Written problem ▸ Convert every one of the entries below into a single numbered list, one line per number, with the blank lines omitted.

● ● ●

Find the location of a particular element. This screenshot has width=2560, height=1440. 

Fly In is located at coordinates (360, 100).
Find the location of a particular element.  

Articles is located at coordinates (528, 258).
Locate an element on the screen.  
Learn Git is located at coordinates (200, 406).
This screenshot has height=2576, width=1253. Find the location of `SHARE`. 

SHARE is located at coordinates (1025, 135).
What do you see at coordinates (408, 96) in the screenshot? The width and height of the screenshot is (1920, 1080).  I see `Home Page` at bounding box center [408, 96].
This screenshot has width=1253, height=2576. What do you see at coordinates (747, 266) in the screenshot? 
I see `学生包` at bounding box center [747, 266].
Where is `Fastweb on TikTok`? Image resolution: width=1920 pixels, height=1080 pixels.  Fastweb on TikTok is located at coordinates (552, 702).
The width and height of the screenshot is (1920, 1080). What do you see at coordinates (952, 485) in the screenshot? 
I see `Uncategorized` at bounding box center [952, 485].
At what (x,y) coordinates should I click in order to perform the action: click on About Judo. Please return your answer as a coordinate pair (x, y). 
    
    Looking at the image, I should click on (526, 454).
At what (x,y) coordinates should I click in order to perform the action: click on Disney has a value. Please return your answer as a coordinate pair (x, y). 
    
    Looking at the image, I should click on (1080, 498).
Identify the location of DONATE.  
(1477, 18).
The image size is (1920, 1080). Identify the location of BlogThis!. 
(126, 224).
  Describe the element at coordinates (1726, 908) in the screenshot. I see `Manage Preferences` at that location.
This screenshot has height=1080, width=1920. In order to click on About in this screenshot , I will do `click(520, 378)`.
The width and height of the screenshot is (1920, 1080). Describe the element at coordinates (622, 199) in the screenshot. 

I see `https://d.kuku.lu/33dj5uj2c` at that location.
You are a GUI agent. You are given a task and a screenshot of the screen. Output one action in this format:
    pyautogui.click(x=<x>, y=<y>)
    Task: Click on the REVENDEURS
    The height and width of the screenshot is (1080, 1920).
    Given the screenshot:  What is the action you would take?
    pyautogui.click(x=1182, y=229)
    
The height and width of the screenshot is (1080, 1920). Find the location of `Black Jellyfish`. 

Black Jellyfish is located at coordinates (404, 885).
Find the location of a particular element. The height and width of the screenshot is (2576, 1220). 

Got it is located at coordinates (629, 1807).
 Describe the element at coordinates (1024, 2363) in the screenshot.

● ● ●

Solved problem ▸
1. Find the location of a particular element. This screenshot has width=2560, height=1440. 
2. Fly In is located at coordinates (360, 100).
3. Find the location of a particular element.  
4. Articles is located at coordinates (528, 258).
5. Locate an element on the screen.  
6. Learn Git is located at coordinates (200, 406).
7. This screenshot has height=2576, width=1253. Find the location of `SHARE`. 
8. SHARE is located at coordinates (1025, 135).
9. What do you see at coordinates (408, 96) in the screenshot? The width and height of the screenshot is (1920, 1080).  I see `Home Page` at bounding box center [408, 96].
10. This screenshot has width=1253, height=2576. What do you see at coordinates (747, 266) in the screenshot? 
11. I see `学生包` at bounding box center [747, 266].
12. Where is `Fastweb on TikTok`? Image resolution: width=1920 pixels, height=1080 pixels.  Fastweb on TikTok is located at coordinates (552, 702).
13. The width and height of the screenshot is (1920, 1080). What do you see at coordinates (952, 485) in the screenshot? 
14. I see `Uncategorized` at bounding box center [952, 485].
15. At what (x,y) coordinates should I click in order to perform the action: click on About Judo. Please return your answer as a coordinate pair (x, y). 
16.     Looking at the image, I should click on (526, 454).
17. At what (x,y) coordinates should I click in order to perform the action: click on Disney has a value. Please return your answer as a coordinate pair (x, y). 
18.     Looking at the image, I should click on (1080, 498).
19. Identify the location of DONATE.  
20. (1477, 18).
21. The image size is (1920, 1080). Identify the location of BlogThis!. 
22. (126, 224).
23.   Describe the element at coordinates (1726, 908) in the screenshot. I see `Manage Preferences` at that location.
24. This screenshot has height=1080, width=1920. In order to click on About in this screenshot , I will do `click(520, 378)`.
25. The width and height of the screenshot is (1920, 1080). Describe the element at coordinates (622, 199) in the screenshot. 
26. I see `https://d.kuku.lu/33dj5uj2c` at that location.
27. You are a GUI agent. You are given a task and a screenshot of the screen. Output one action in this format:
28.     pyautogui.click(x=<x>, y=<y>)
29.     Task: Click on the REVENDEURS
30.     The height and width of the screenshot is (1080, 1920).
31.     Given the screenshot:  What is the action you would take?
32.     pyautogui.click(x=1182, y=229)
33. The height and width of the screenshot is (1080, 1920). Find the location of `Black Jellyfish`. 
34. Black Jellyfish is located at coordinates (404, 885).
35. Find the location of a particular element. The height and width of the screenshot is (2576, 1220). 
36. Got it is located at coordinates (629, 1807).
37.  Describe the element at coordinates (1024, 2363) in the screenshot.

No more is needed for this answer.